-- What the exercise asks --
Each line below should be copied exactly as it stands.

-- Stored items from a collection --
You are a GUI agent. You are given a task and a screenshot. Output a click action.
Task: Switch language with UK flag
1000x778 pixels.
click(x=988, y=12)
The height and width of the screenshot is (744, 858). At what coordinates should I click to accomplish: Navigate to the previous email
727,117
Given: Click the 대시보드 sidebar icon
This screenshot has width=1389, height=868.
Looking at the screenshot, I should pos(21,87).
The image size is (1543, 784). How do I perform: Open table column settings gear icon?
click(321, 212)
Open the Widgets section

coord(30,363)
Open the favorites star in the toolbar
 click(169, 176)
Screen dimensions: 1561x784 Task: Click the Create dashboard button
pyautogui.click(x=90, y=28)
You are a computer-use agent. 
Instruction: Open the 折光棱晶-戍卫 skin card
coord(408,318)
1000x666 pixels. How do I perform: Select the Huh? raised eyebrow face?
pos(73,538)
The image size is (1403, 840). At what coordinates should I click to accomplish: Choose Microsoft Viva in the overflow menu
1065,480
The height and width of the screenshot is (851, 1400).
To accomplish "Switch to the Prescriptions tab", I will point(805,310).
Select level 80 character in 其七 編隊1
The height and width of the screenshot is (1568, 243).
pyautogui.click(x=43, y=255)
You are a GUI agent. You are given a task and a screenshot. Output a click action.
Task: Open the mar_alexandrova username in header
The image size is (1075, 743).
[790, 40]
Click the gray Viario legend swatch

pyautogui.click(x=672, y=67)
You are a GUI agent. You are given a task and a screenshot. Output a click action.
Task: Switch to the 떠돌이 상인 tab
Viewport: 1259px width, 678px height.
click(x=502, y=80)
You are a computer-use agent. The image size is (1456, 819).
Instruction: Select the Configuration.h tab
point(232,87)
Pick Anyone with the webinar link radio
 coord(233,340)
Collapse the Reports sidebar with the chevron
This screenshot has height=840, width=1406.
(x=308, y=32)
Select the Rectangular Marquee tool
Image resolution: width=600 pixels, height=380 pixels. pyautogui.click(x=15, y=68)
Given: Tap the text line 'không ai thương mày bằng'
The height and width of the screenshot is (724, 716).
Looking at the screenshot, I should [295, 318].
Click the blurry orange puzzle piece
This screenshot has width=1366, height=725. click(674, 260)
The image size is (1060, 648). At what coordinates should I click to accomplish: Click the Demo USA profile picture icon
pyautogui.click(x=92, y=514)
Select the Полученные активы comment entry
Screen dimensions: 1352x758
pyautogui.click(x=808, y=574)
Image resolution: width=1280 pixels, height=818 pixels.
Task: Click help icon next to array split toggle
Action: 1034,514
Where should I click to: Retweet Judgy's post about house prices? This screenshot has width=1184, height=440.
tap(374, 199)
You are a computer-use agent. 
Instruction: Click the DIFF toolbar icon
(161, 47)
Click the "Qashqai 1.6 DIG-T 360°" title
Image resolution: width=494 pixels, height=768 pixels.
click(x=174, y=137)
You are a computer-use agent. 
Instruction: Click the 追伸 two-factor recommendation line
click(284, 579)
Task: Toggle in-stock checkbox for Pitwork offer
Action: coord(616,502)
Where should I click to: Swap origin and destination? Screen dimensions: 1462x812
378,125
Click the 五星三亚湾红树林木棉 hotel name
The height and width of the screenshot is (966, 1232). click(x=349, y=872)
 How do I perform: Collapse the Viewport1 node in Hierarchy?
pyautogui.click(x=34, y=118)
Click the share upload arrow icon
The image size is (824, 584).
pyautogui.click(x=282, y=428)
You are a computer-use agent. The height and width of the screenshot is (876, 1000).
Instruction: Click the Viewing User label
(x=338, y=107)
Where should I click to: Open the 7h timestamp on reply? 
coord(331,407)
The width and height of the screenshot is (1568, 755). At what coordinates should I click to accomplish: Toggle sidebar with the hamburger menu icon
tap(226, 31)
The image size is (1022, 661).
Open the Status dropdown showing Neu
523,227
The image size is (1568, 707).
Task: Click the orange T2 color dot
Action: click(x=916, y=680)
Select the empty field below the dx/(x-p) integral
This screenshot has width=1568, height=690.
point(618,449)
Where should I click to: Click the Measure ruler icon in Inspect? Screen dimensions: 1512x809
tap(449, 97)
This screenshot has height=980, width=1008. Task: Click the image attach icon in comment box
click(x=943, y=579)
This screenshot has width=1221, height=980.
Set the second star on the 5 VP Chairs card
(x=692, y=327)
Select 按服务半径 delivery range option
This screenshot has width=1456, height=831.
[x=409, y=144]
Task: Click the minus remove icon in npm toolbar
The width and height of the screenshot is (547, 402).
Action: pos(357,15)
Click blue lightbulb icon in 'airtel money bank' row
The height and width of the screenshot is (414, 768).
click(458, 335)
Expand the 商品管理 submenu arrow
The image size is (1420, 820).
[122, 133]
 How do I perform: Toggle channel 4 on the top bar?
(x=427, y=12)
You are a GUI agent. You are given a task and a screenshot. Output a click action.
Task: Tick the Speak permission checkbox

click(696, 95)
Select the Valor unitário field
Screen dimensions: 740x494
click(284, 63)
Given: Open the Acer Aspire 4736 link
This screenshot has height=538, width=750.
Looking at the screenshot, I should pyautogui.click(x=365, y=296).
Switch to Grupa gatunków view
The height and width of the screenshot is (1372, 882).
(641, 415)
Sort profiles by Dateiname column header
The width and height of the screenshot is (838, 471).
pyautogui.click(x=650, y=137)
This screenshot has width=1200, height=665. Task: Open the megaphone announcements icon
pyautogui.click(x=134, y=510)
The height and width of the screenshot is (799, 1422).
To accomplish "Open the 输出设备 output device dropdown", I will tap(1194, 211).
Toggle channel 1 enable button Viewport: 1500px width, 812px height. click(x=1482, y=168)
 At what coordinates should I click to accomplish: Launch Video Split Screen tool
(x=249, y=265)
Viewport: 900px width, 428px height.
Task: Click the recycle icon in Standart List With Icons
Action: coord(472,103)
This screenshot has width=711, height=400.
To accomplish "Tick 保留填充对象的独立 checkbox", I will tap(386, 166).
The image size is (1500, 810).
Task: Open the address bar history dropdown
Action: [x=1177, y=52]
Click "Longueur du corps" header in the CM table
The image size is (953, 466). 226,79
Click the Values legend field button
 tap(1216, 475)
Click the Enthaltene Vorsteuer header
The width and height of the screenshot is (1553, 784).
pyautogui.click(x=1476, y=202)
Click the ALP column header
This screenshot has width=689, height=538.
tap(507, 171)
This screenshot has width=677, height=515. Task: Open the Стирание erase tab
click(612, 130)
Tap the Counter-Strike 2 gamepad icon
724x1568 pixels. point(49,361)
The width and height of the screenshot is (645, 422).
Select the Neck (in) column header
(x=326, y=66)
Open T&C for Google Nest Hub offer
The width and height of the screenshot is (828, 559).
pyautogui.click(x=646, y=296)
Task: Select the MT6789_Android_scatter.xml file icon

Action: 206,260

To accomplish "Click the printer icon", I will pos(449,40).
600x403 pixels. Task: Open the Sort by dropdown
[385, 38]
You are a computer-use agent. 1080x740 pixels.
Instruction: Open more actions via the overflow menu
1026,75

-- Your solution --
You are a GUI agent. You are given a task and a screenshot. Output a click action.
Task: Switch language with UK flag
1000x778 pixels.
click(x=988, y=12)
The height and width of the screenshot is (744, 858). At what coordinates should I click to accomplish: Navigate to the previous email
727,117
Given: Click the 대시보드 sidebar icon
This screenshot has width=1389, height=868.
Looking at the screenshot, I should pos(21,87).
The image size is (1543, 784). How do I perform: Open table column settings gear icon?
click(321, 212)
Open the Widgets section

coord(30,363)
Open the favorites star in the toolbar
 click(169, 176)
Screen dimensions: 1561x784 Task: Click the Create dashboard button
pyautogui.click(x=90, y=28)
You are a computer-use agent. 
Instruction: Open the 折光棱晶-戍卫 skin card
coord(408,318)
1000x666 pixels. How do I perform: Select the Huh? raised eyebrow face?
pos(73,538)
The image size is (1403, 840). At what coordinates should I click to accomplish: Choose Microsoft Viva in the overflow menu
1065,480
The height and width of the screenshot is (851, 1400).
To accomplish "Switch to the Prescriptions tab", I will point(805,310).
Select level 80 character in 其七 編隊1
The height and width of the screenshot is (1568, 243).
pyautogui.click(x=43, y=255)
You are a GUI agent. You are given a task and a screenshot. Output a click action.
Task: Open the mar_alexandrova username in header
The image size is (1075, 743).
[790, 40]
Click the gray Viario legend swatch

pyautogui.click(x=672, y=67)
You are a GUI agent. You are given a task and a screenshot. Output a click action.
Task: Switch to the 떠돌이 상인 tab
Viewport: 1259px width, 678px height.
click(x=502, y=80)
You are a computer-use agent. The image size is (1456, 819).
Instruction: Select the Configuration.h tab
point(232,87)
Pick Anyone with the webinar link radio
 coord(233,340)
Collapse the Reports sidebar with the chevron
This screenshot has height=840, width=1406.
(x=308, y=32)
Select the Rectangular Marquee tool
Image resolution: width=600 pixels, height=380 pixels. pyautogui.click(x=15, y=68)
Given: Tap the text line 'không ai thương mày bằng'
The height and width of the screenshot is (724, 716).
Looking at the screenshot, I should [295, 318].
Click the blurry orange puzzle piece
This screenshot has width=1366, height=725. click(674, 260)
The image size is (1060, 648). At what coordinates should I click to accomplish: Click the Demo USA profile picture icon
pyautogui.click(x=92, y=514)
Select the Полученные активы comment entry
Screen dimensions: 1352x758
pyautogui.click(x=808, y=574)
Image resolution: width=1280 pixels, height=818 pixels.
Task: Click help icon next to array split toggle
Action: 1034,514
Where should I click to: Retweet Judgy's post about house prices? This screenshot has width=1184, height=440.
tap(374, 199)
You are a computer-use agent. 
Instruction: Click the DIFF toolbar icon
(161, 47)
Click the "Qashqai 1.6 DIG-T 360°" title
Image resolution: width=494 pixels, height=768 pixels.
click(x=174, y=137)
You are a computer-use agent. 
Instruction: Click the 追伸 two-factor recommendation line
click(284, 579)
Task: Toggle in-stock checkbox for Pitwork offer
Action: coord(616,502)
Where should I click to: Swap origin and destination? Screen dimensions: 1462x812
378,125
Click the 五星三亚湾红树林木棉 hotel name
The height and width of the screenshot is (966, 1232). click(x=349, y=872)
 How do I perform: Collapse the Viewport1 node in Hierarchy?
pyautogui.click(x=34, y=118)
Click the share upload arrow icon
The image size is (824, 584).
pyautogui.click(x=282, y=428)
You are a computer-use agent. The height and width of the screenshot is (876, 1000).
Instruction: Click the Viewing User label
(x=338, y=107)
Where should I click to: Open the 7h timestamp on reply? 
coord(331,407)
The width and height of the screenshot is (1568, 755). At what coordinates should I click to accomplish: Toggle sidebar with the hamburger menu icon
tap(226, 31)
The image size is (1022, 661).
Open the Status dropdown showing Neu
523,227
The image size is (1568, 707).
Task: Click the orange T2 color dot
Action: click(x=916, y=680)
Select the empty field below the dx/(x-p) integral
This screenshot has width=1568, height=690.
point(618,449)
Where should I click to: Click the Measure ruler icon in Inspect? Screen dimensions: 1512x809
tap(449, 97)
This screenshot has height=980, width=1008. Task: Click the image attach icon in comment box
click(x=943, y=579)
This screenshot has width=1221, height=980.
Set the second star on the 5 VP Chairs card
(x=692, y=327)
Select 按服务半径 delivery range option
This screenshot has width=1456, height=831.
[x=409, y=144]
Task: Click the minus remove icon in npm toolbar
The width and height of the screenshot is (547, 402).
Action: pos(357,15)
Click blue lightbulb icon in 'airtel money bank' row
The height and width of the screenshot is (414, 768).
click(458, 335)
Expand the 商品管理 submenu arrow
The image size is (1420, 820).
[122, 133]
 How do I perform: Toggle channel 4 on the top bar?
(x=427, y=12)
You are a GUI agent. You are given a task and a screenshot. Output a click action.
Task: Tick the Speak permission checkbox

click(696, 95)
Select the Valor unitário field
Screen dimensions: 740x494
click(284, 63)
Given: Open the Acer Aspire 4736 link
This screenshot has height=538, width=750.
Looking at the screenshot, I should pyautogui.click(x=365, y=296).
Switch to Grupa gatunków view
The height and width of the screenshot is (1372, 882).
(641, 415)
Sort profiles by Dateiname column header
The width and height of the screenshot is (838, 471).
pyautogui.click(x=650, y=137)
This screenshot has width=1200, height=665. Task: Open the megaphone announcements icon
pyautogui.click(x=134, y=510)
The height and width of the screenshot is (799, 1422).
To accomplish "Open the 输出设备 output device dropdown", I will tap(1194, 211).
Toggle channel 1 enable button Viewport: 1500px width, 812px height. click(x=1482, y=168)
 At what coordinates should I click to accomplish: Launch Video Split Screen tool
(x=249, y=265)
Viewport: 900px width, 428px height.
Task: Click the recycle icon in Standart List With Icons
Action: coord(472,103)
This screenshot has width=711, height=400.
To accomplish "Tick 保留填充对象的独立 checkbox", I will tap(386, 166).
The image size is (1500, 810).
Task: Open the address bar history dropdown
Action: [x=1177, y=52]
Click "Longueur du corps" header in the CM table
The image size is (953, 466). 226,79
Click the Values legend field button
 tap(1216, 475)
Click the Enthaltene Vorsteuer header
The width and height of the screenshot is (1553, 784).
pyautogui.click(x=1476, y=202)
Click the ALP column header
This screenshot has width=689, height=538.
tap(507, 171)
This screenshot has width=677, height=515. Task: Open the Стирание erase tab
click(612, 130)
Tap the Counter-Strike 2 gamepad icon
724x1568 pixels. point(49,361)
The width and height of the screenshot is (645, 422).
Select the Neck (in) column header
(x=326, y=66)
Open T&C for Google Nest Hub offer
The width and height of the screenshot is (828, 559).
pyautogui.click(x=646, y=296)
Task: Select the MT6789_Android_scatter.xml file icon

Action: 206,260

To accomplish "Click the printer icon", I will pos(449,40).
600x403 pixels. Task: Open the Sort by dropdown
[385, 38]
You are a computer-use agent. 1080x740 pixels.
Instruction: Open more actions via the overflow menu
1026,75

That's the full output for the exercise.